**ARTICLE**
^^^^^^^^
Nous avons également représenté ci-dessus le rendement de l’indice global des taux de rendement réels et nous constatons qu’il est passé sous la barre de zéro durant la folle période des taux directeurs nuls.
Malheureusement, ces politiques ont semé l’idée que les taux d’intérêt devaient rester à zéro, voire devenir négatifs en valeur nominale, comme certains le prétendaient. Il nous semblait insensé que des investisseurs paieraient des émetteurs pour le plaisir de souscrire à leurs titres de créance. Pourtant, un bon nombre « d’experts » soutenaient cette idée des taux d’intérêt négatifs.
Enrayer la psychose de l’inflation
Les taux obligataires à long terme au Canada s’élèvent aujourd’hui à 3,5 %, soit un taux réel de 1,5 % avec une inflation de 2 %. Cela représente un niveau faible en comparaison aux normes historiques, à l’exception de l’épisode aberrant des taux directeurs nuls. Celui-ci se confirme par les écarts du seuil de rentabilité, c’est-à-dire l’estimation de l’inflation reflétée par le marché des obligations canadiennes à rendement réel à long-terme. En effet, elles prédisent actuellement un niveau d’inflation de 1,9 %. Si l’inflation dépasse légèrement ce seuil, nous nous attendons à ce que les taux obligataires à long terme augmentent, même si la portion à court terme baissent en raison d’une détente monétaire dans l’éventualité d’un ralentissement économique. Cette possibilité figure dans les derniers comptes-rendus de la Réserve fédérale, aux côtés de l’éventualité de relâcher la lutte contre l’inflation et d’amorcer une politique de détente. La BdC semble encore plus disposée à aller dans cette direction, même si l’inflation continuerait à dépasser la cible. Dans ce contexte, la courbe des taux pourrait s’accentuer de manière spectaculaire, avec une baisse des taux à court terme et une hausse des taux à long terme, en raison d’une reprise du risque d’inflation. Un tel scénario surprendrait grandement le marché obligataire.
Un ralentissement économique sans la baisse des taux
Actuellement, nous estimons que la hausse des taux d’intérêt freine l’activité économique, car la baisse de l’inflation a augmenté les taux réels. En effet, l’IPC évolue sous la barre des 3 % aux États-Unis et au Canada, de sorte que les taux d’intérêt réels à court terme s’élèvent approximativement à 2 %. La glorieuse période de « l’argent gratuit » est bien révolue, malgré que la politique budgétaire est encore très accommodante.
^^^^^^^^
**LISTE**

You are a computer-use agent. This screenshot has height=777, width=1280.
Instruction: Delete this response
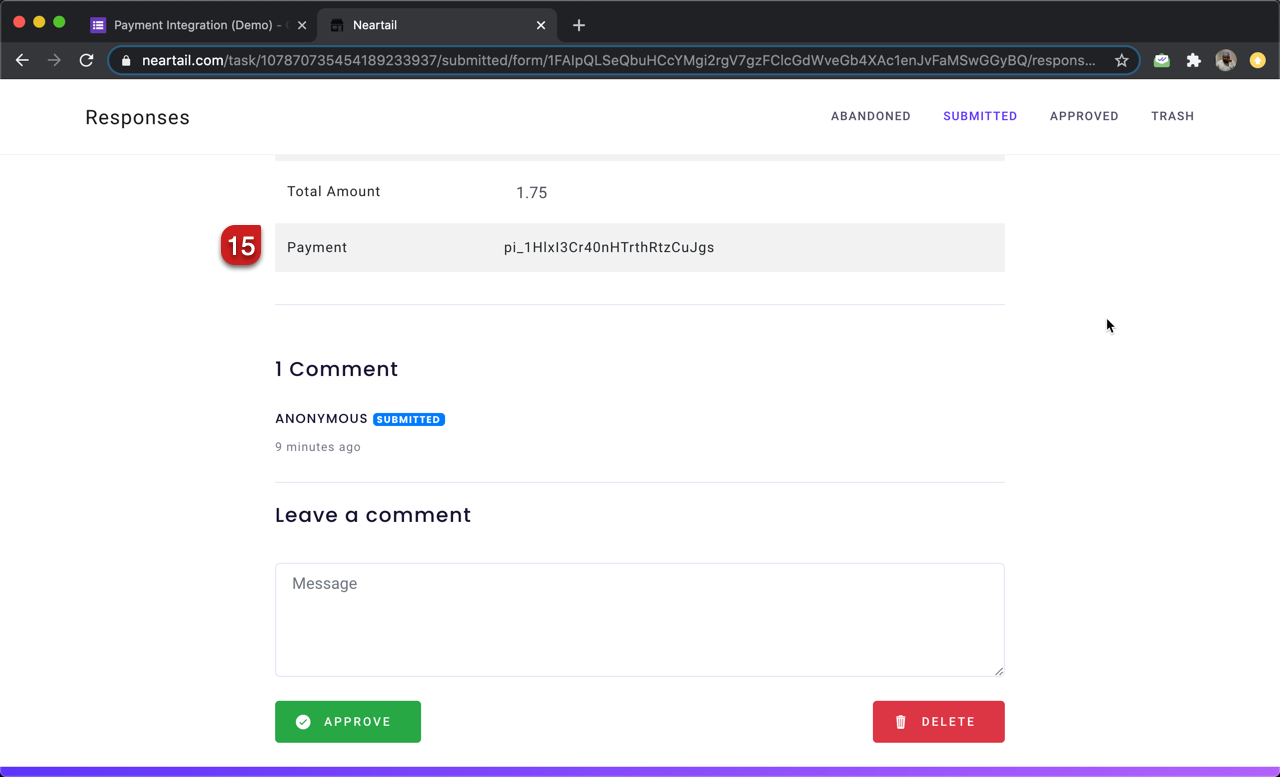tap(938, 721)
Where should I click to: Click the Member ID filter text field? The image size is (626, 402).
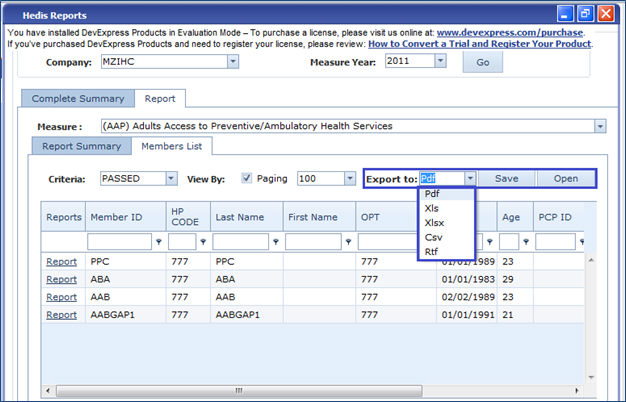(x=119, y=242)
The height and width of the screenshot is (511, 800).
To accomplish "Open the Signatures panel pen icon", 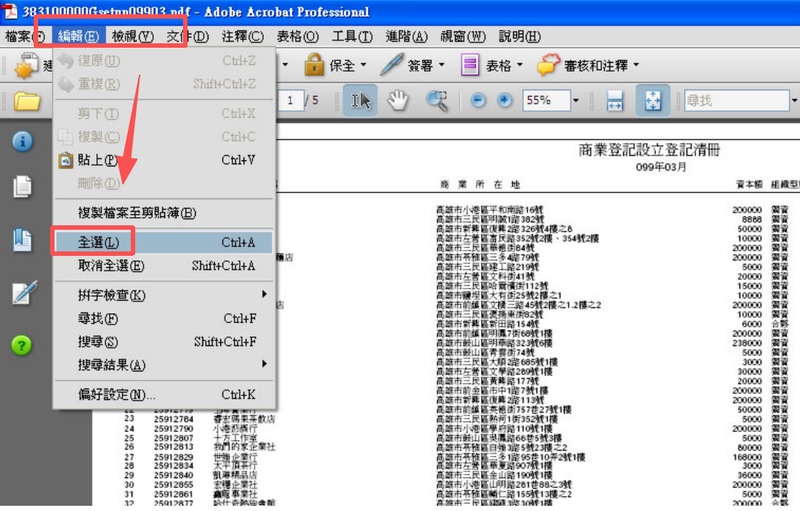I will pos(22,293).
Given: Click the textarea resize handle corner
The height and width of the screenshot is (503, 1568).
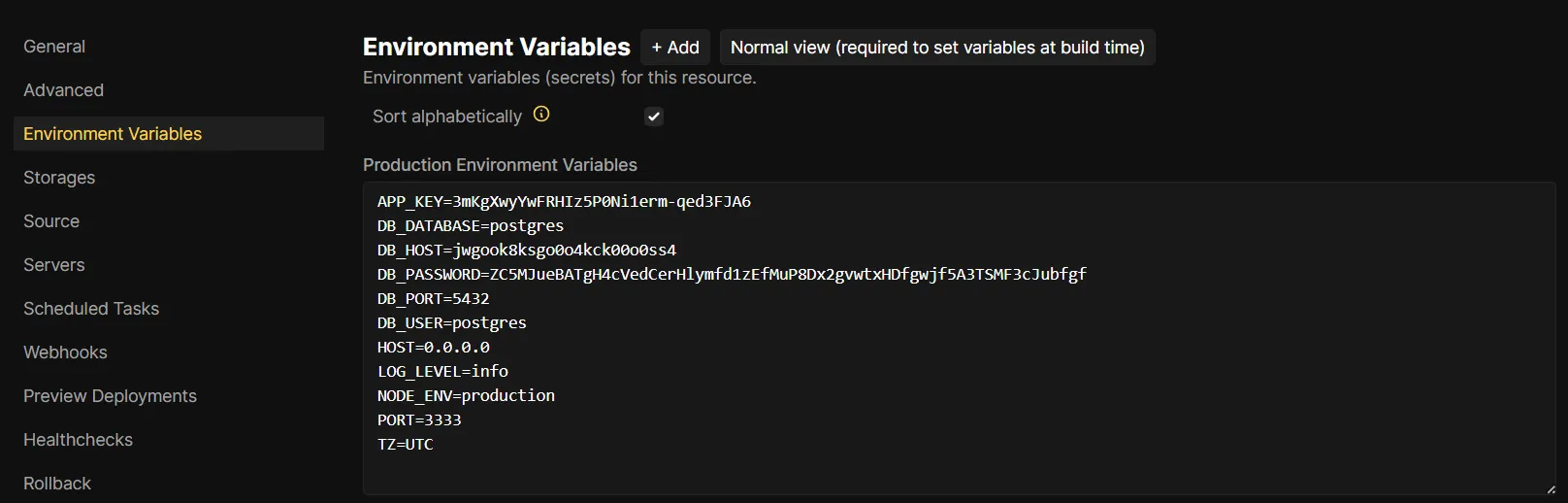Looking at the screenshot, I should (1551, 489).
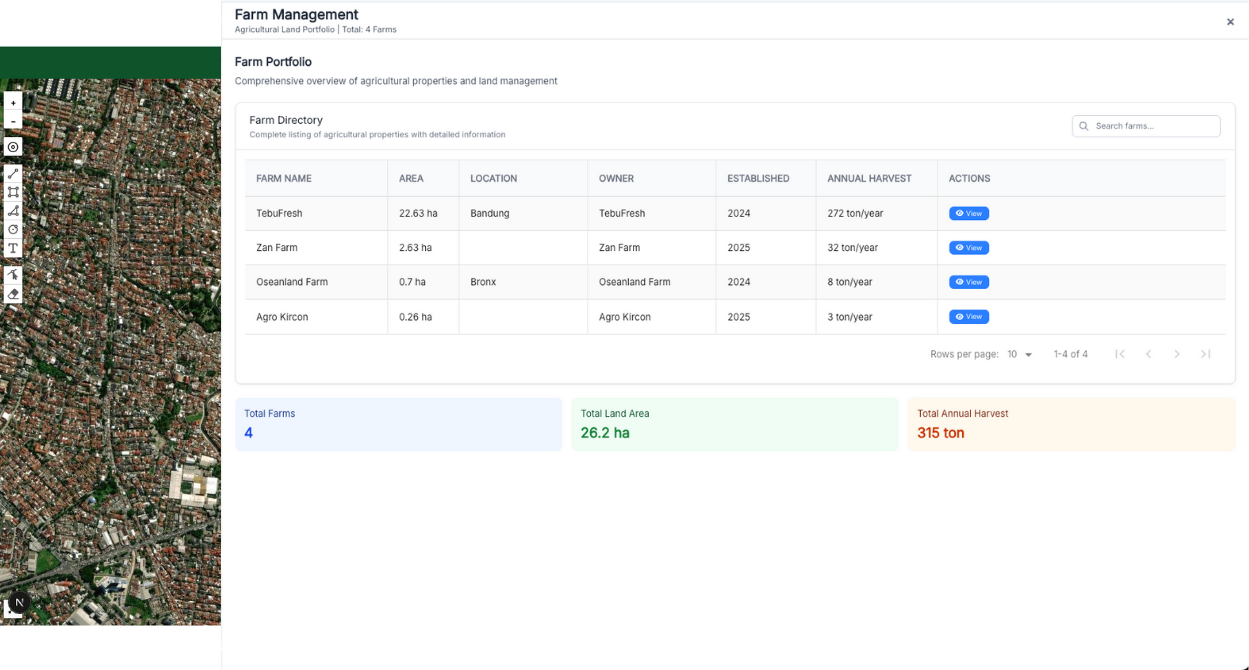This screenshot has width=1249, height=670.
Task: Sort by Annual Harvest column header
Action: 869,178
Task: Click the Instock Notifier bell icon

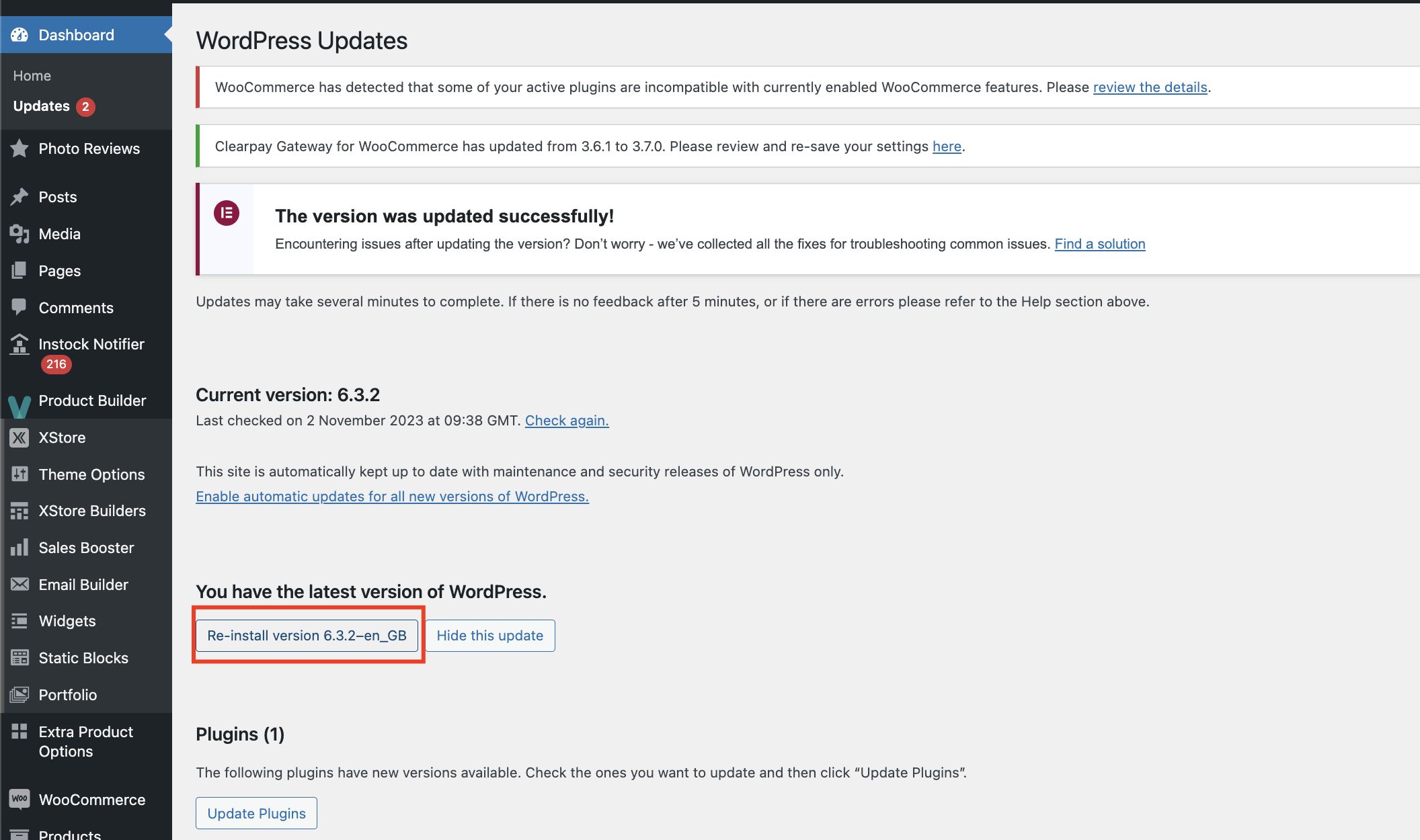Action: pyautogui.click(x=20, y=344)
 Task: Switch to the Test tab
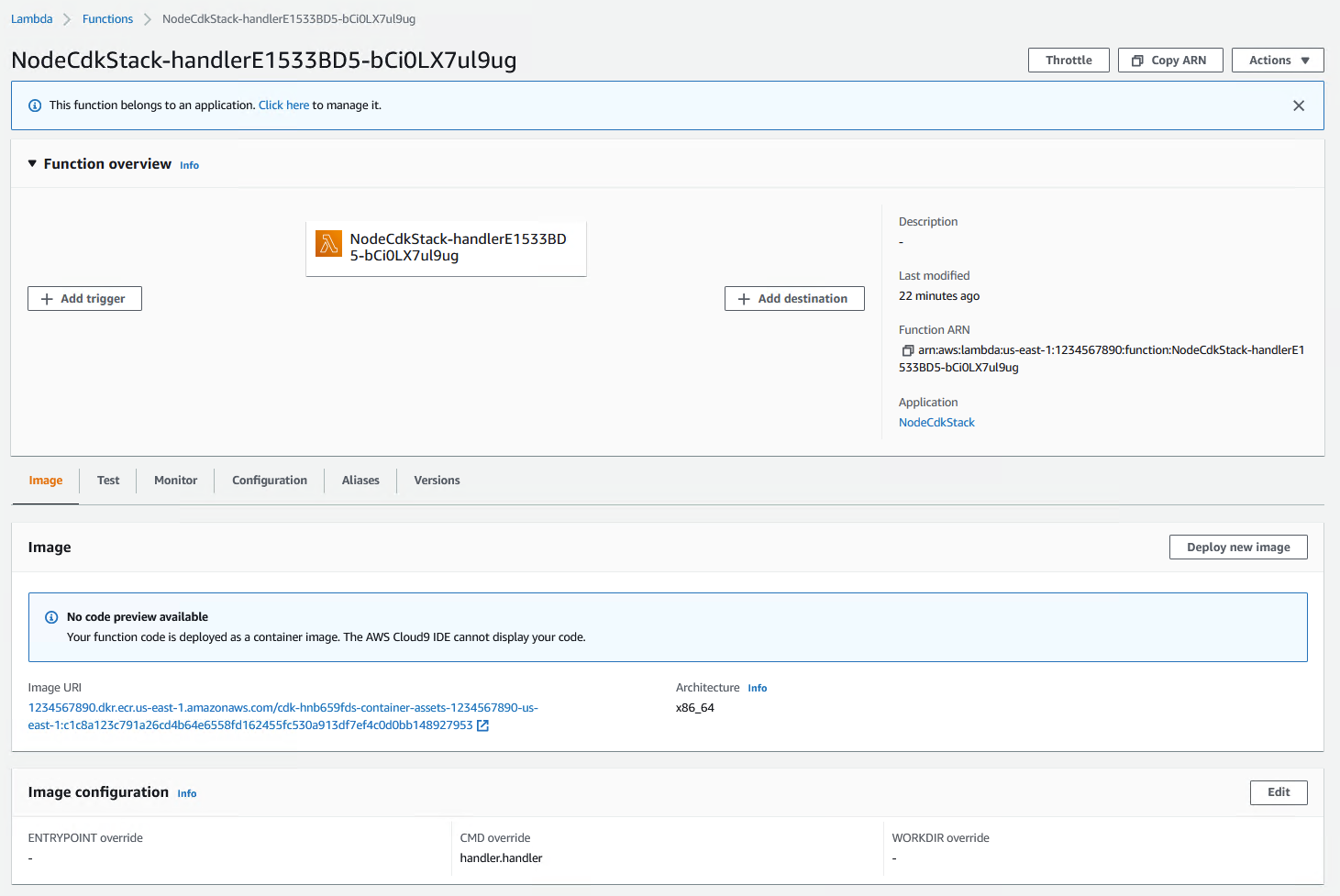coord(107,480)
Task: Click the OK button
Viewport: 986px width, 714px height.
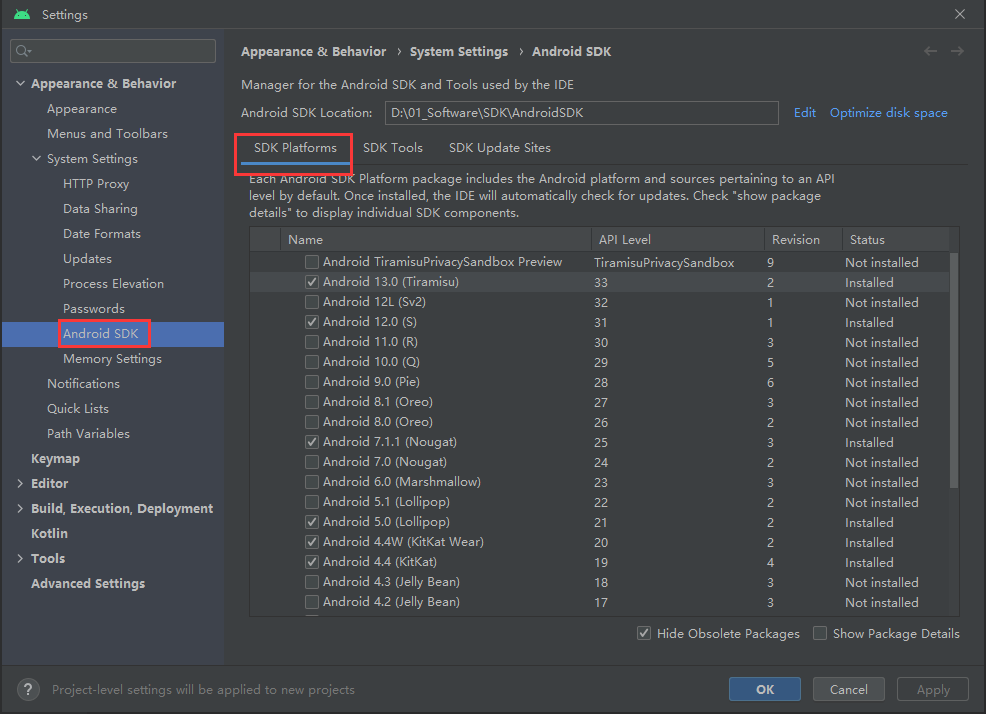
^^^^^^^^
**TÂCHE À RÉALISER**
Selon l'article, à quel niveau se situent aujourd'hui les taux obligataires à long terme au Canada ? Seul l'article doit servir de source, et non la liste.

**RÉSULTAT DE TÂCHE**
Ils s'élèvent à 3,5 %, soit un taux réel de 1,5 % avec une inflation de 2 %.